Вернувшись с кухни, Риклин куснул сухарь и отвернул край салфетки, открыв деревянную поверхность стола, но мать сразу же сообразила, что он собирается сделать, и, предупреждая его намерение, сообщила, что яйцо сварено всмятку и в проверке на кровь не нуждается. Приличные люди, поделилась она своим мнением, едят крутые яйца только за праздничным столом в Песах или, напротив, в первую трапезу после похорон близкого человека.
Реб Элие отвечал с улыбкой, что ей, уроженке Иерусалима, не пристало выносить поспешного суждения о крутых яйцах, ведь с их помощью рав Шмуэль Салант [160] сумел помирить двух рассорившихся партнеров. Сам реб Элие и двое его товарищей из погребального братства сидели тогда у раввина, мнению которого по ѓалахическим вопросам они всегда следовали. И вот в узкую комнату во дворе «Хурвы», служившую кабинетом раввину Саланту, ворвался один из крупнейших в городе торговцев куриными яйцами. В последние дни, сообщил он, из его магазина каждую ночь пропадают десятки яиц, и кого же ему заподозрить в воровстве, как не своего партнера?
Рав Шмуэль Салант успокоил взволнованного посетителя. Созыв раввинского суда потребует времени, сказал он, а пока что пусть торговец сварит вкрутую полсотни яиц и поместит их в верхние ящики на своем складе. Посетитель не поверил своим ушам, но в точности исполнил данное ему указание.
На следующий день весь Иерусалим восхищался мудростью слепого раввина. Помирившиеся партнеры рассказали прихожанам «Хурвы», что утром, придя в свой магазин, они обнаружили на полу мертвую змею.
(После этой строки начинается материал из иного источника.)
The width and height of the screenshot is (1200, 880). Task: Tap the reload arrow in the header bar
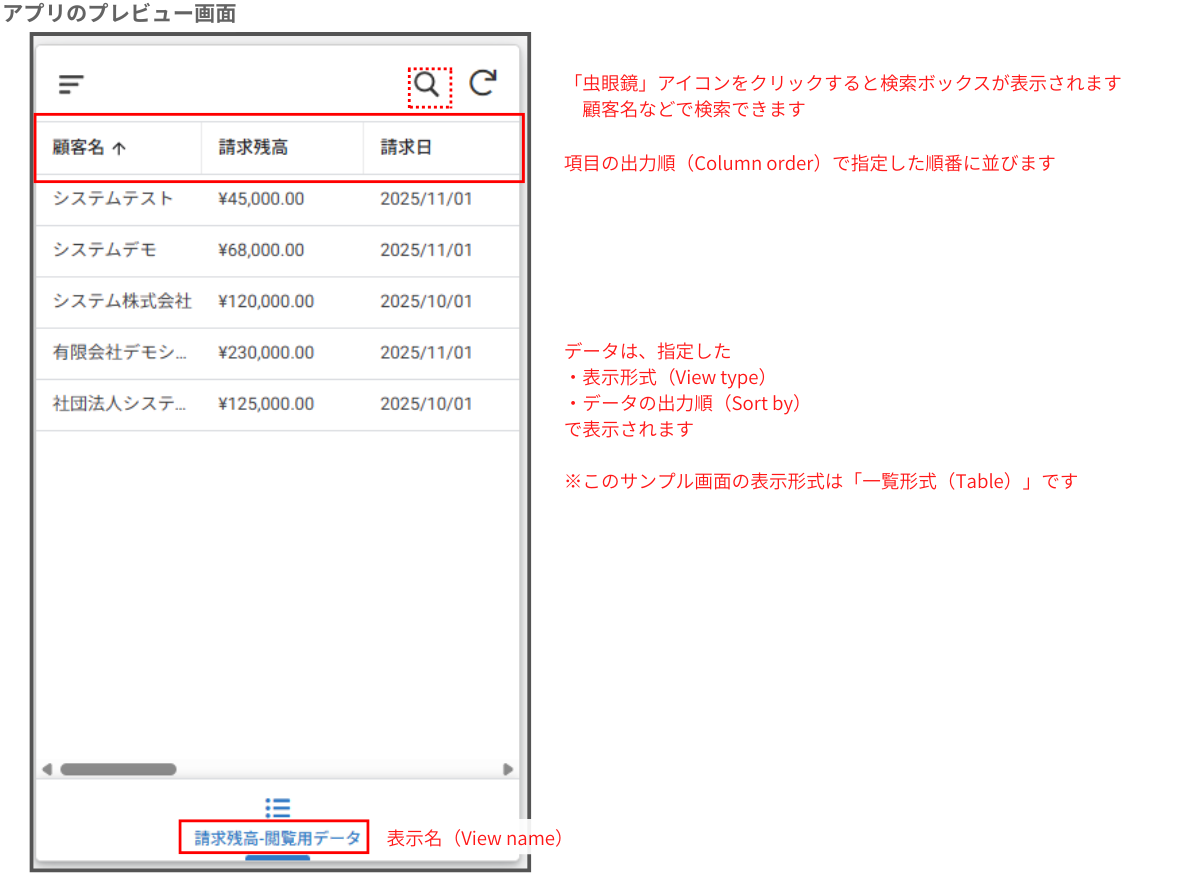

Толстая, как балка в маслодавильне, змея подавилась крутыми яйцами.
Риклин вылил сваренное всмятку яйцо в стеклянное блюдце и покрошил в него половину сухаря, продолжая рассуждать о превратностях смерти, которая, словно приоткрывающиеся на миг прозрачные окна, высвечивает тайны всего живого.
В оконное стекло постучали, и за складками занавески показалось лицо господина Рахлевского, отца моего одноклассника и хозяина расположенной неподалеку продуктовой лавки. Мать пригласила соседа в дом, сказав, что он поспел как раз вовремя и сможет сейчас выпить с нами чаю, такого же горячего, как и тот, что он пил когда-то зимними вечерами в России.